Page MenuHomePhabricator

Second BM25 A/B test (ja, zh, th)
Closed, ResolvedPublic

Description

We've been hard at work preparing a new query scoring method: BM25.

Now, let's run another test with the user satisfaction schema to see if it has any effect on user behavior for the following wikis:

  • ja (Japanese)
  • zh (Chinese)
  • th (Thai)

Event Timeline

debt created this task.Oct 5 2016, 7:12 PM
Restricted Application added a subscriber: Aklapper. · View Herald TranscriptOct 5 2016, 7:12 PM

Change 315250 had a related patch set uploaded (by DCausse):
[cirrus] switch cirrus BM25 A/B test config to ja, zh, th

https://gerrit.wikimedia.org/r/315250

Change 315250 merged by jenkins-bot:
[cirrus] switch cirrus BM25 A/B test config to ja, zh, th

https://gerrit.wikimedia.org/r/315250

Has it deployed or will it be deployed on the earliest train next week?

Number of recorded sessions and events for fulltext search at 1:200 sampling for Monday morning through Sunday night:

mysql:research@dbstore1002.eqiad.wmnet [log]> select wiki, count(1), count(distinct event_searchSessionId) from TestSearchSatisfaction2_15700292 where timestamp between '20161010000000' and '20161017000000' and wiki in ('zhwiki', 'jawiki', 'thwiki') and event_source = 'fulltext'group by wiki;                      
+--------+----------+---------------------------------------+
| wiki   | count(1) | count(distinct event_searchSessionId) |
+--------+----------+---------------------------------------+
| jawiki |    12570 |                                  1702 |
| thwiki |      225 |                                    82 |
| zhwiki |     7591 |                                  1330 |
+--------+----------+---------------------------------------+

Last time we ran the test, we increased sampling from 1:200 to 1:66. We roughly maintained the 1:200 sampling going to the unbucketed satisfaction schema (for dashboards and such), and sent the remaining 1:132 into 1 of 5 buckets (control, allfield, inclinks, inclinks_pv, inclinks_pv_rev).

I talked to @dcausse and we think for this test it will be sufficient to have 2 buckets, control and inclinks_pv, to test that the new per-field bm25 builder is or is not sufficiently worse on languages that do not use spaces to separate words.

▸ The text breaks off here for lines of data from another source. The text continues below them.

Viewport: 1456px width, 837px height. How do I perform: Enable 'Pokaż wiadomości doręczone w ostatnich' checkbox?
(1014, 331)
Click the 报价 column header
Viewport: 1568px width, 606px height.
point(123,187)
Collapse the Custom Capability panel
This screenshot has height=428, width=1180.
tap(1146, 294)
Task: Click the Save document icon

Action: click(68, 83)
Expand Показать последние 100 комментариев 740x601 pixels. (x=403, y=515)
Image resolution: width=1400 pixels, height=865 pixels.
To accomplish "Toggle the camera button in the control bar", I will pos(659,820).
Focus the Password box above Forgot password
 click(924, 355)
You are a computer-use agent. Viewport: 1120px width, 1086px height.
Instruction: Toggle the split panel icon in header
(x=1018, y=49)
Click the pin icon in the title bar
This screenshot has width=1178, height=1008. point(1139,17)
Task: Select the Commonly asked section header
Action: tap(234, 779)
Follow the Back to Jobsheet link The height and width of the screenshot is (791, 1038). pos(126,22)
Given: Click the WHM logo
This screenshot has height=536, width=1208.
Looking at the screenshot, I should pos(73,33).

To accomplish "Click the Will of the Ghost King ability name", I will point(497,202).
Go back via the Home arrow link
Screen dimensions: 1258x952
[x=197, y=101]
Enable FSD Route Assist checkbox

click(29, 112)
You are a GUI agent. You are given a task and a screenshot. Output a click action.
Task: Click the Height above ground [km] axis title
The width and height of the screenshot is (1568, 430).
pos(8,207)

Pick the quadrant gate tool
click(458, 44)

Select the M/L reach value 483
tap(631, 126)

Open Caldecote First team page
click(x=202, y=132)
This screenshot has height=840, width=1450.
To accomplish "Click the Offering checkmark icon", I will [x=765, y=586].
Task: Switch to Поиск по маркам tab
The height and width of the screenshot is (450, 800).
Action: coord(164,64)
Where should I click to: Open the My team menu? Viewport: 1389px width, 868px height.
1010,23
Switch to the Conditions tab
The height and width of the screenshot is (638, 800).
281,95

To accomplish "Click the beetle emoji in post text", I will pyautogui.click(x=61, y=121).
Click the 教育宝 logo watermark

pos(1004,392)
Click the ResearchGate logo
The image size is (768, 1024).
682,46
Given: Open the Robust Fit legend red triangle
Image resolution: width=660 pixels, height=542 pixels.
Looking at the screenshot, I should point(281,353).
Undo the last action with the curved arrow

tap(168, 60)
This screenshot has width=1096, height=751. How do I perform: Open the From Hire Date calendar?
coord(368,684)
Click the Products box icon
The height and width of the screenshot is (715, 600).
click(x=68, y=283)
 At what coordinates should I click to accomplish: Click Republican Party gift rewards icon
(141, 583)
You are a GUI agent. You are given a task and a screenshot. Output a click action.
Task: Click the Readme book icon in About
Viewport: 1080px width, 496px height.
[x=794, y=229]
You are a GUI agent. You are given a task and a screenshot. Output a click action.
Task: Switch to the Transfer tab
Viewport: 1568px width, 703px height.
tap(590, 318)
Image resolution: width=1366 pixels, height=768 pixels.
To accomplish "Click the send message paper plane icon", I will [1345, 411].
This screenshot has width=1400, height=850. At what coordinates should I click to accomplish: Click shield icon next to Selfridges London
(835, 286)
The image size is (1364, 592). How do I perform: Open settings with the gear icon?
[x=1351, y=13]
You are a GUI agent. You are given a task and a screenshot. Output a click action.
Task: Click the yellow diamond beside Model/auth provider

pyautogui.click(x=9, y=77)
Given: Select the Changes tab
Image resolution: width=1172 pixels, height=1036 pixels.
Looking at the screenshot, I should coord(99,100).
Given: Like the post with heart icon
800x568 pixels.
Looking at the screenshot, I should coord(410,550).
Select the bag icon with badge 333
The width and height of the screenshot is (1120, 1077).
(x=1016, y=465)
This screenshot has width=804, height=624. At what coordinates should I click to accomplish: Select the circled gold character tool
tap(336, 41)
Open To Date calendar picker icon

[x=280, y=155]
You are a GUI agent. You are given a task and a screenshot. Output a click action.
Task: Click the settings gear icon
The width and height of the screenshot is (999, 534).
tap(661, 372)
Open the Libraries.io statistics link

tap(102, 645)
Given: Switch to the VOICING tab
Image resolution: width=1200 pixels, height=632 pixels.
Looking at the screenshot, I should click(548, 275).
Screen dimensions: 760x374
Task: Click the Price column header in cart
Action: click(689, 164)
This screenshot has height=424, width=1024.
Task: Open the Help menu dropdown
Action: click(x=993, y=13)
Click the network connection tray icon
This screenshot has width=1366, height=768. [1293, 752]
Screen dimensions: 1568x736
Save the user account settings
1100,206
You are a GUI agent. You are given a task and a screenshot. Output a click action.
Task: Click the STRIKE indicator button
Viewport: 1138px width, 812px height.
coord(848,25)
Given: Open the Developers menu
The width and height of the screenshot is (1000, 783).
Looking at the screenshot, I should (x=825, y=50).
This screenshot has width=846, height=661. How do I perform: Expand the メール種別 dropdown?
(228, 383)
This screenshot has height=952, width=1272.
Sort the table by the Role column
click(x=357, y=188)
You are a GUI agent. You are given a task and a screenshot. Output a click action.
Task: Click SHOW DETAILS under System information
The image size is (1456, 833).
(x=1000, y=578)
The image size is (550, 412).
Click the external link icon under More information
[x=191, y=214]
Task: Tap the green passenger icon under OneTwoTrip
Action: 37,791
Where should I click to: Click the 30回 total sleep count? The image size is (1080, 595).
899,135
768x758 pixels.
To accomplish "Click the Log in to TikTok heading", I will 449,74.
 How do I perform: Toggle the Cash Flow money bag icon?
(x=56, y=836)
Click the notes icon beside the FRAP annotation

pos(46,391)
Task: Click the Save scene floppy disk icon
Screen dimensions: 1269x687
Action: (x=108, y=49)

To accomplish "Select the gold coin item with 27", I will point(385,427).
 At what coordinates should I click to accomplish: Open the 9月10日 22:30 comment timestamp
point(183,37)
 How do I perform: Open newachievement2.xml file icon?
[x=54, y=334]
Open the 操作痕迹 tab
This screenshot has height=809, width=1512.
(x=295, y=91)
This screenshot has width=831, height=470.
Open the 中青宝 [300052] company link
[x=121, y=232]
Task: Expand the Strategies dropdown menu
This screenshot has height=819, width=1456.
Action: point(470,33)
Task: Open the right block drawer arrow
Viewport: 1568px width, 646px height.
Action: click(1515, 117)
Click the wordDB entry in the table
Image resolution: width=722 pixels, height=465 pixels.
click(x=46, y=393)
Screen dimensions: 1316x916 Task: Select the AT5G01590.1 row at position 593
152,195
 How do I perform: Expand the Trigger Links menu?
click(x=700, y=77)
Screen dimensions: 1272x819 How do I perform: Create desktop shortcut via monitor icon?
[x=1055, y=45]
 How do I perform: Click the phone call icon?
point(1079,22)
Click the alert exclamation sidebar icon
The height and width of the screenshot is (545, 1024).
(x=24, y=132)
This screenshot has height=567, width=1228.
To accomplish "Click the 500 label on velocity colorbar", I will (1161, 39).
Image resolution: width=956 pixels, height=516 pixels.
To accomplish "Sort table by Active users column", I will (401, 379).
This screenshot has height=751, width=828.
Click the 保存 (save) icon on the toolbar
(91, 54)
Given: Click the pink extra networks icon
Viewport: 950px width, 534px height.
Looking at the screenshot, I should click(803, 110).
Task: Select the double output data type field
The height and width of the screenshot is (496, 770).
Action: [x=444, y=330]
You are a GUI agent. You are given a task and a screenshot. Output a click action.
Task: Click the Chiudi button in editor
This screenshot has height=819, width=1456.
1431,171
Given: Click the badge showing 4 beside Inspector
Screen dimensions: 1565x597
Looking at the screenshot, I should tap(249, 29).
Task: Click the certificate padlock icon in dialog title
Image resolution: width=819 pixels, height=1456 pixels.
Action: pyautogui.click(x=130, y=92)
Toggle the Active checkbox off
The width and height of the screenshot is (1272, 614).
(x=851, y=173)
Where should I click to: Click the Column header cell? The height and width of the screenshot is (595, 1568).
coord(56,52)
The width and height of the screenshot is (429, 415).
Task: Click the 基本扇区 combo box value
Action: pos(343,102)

Using the same split as before, that basically means without changing sampling, we should expect to have per-bucket event and session counts listed above. For comparison on the enwiki test we collected approximately 7k sessions and 23k events per bucket.

So the question is, @mpopov, do we need a larger sample, closer to the size in the enwiki test, or what is your preference?

Making a guess we want around 7.25k sessions per bucket, as the previous, so:

1:16 in the test
1:13 (~1:208 overall) diverted for dashboards
6:13 (~1:35 overall) per bucket

that would give us an something like

wikidashboard sessionsbucket sessions
jawiki16359807
thwiki79472
zhwiki12797673

seem reasonable? does thwiki need custom settings, or just not be tested?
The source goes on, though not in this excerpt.